# What to do
From the first line of the records below, transcribe each line exactly up to and including the one with "Weee & Battery Compliance (102, 1713)"; pictures stay out.

# Dataset extract
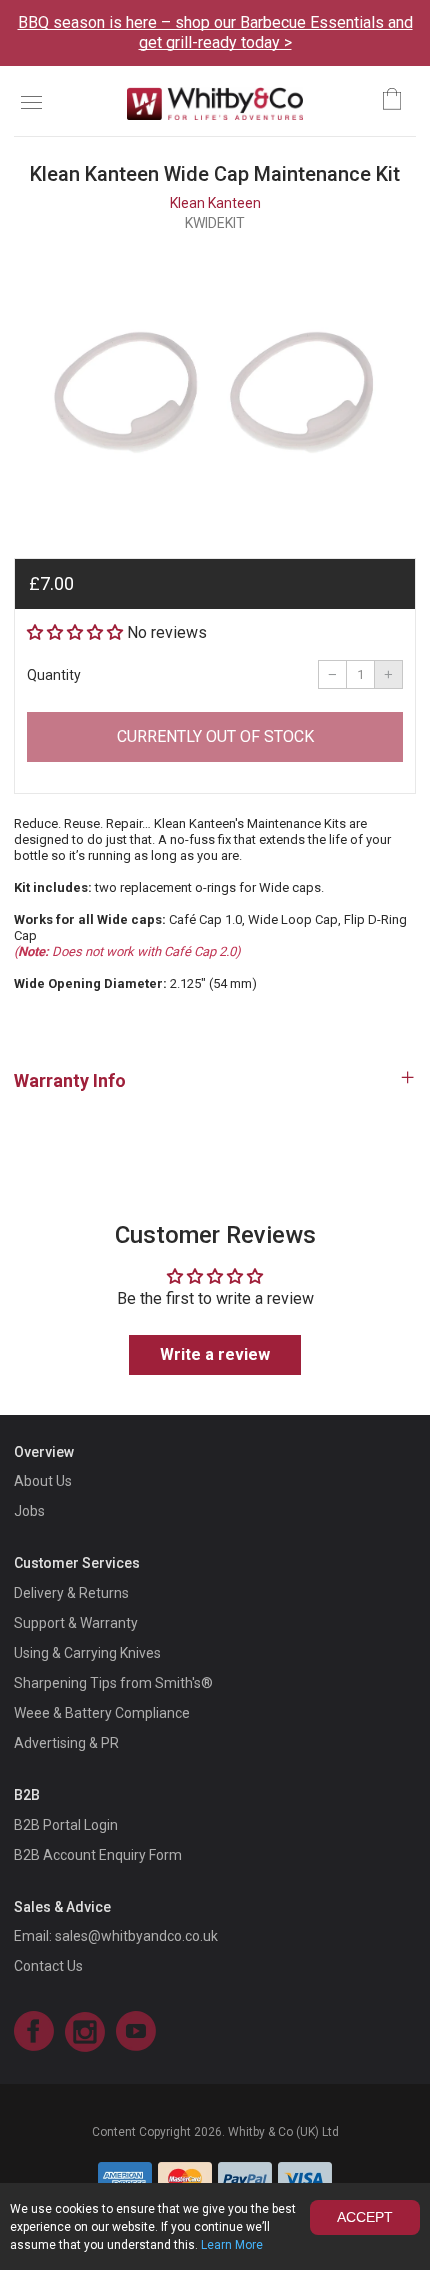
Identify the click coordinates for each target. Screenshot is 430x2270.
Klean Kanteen (215, 203)
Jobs (29, 1511)
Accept (365, 2217)
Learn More (232, 2245)
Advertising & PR (66, 1743)
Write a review (215, 1354)
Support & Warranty (76, 1623)
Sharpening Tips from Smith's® (113, 1683)
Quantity (54, 675)
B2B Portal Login (66, 1825)
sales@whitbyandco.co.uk (136, 1936)
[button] (75, 632)
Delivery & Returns (71, 1593)
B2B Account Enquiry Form (98, 1855)
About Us (43, 1481)
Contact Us (48, 1966)
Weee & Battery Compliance (102, 1713)
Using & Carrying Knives (87, 1653)
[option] (215, 387)
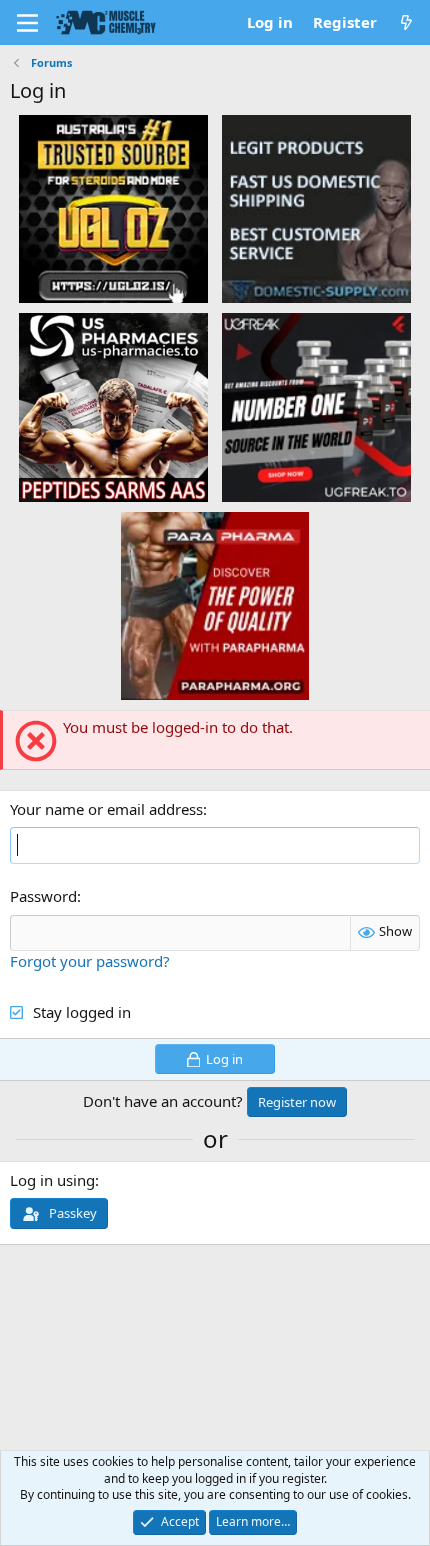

# Exercise response
Identify the click coordinates for each target. Screenshot is 430x2270.
Klean Kanteen (215, 203)
Jobs (29, 1511)
Accept (365, 2217)
Learn More (232, 2245)
Advertising & PR (66, 1743)
Write a review (215, 1354)
Support & Warranty (76, 1623)
Sharpening Tips from Smith's® (113, 1683)
Quantity (54, 675)
B2B Portal Login (66, 1825)
sales@whitbyandco.co.uk (136, 1936)
[button] (75, 632)
Delivery & Returns (71, 1593)
B2B Account Enquiry Form (98, 1855)
About Us (43, 1481)
Contact Us (48, 1966)
Weee & Battery Compliance (102, 1713)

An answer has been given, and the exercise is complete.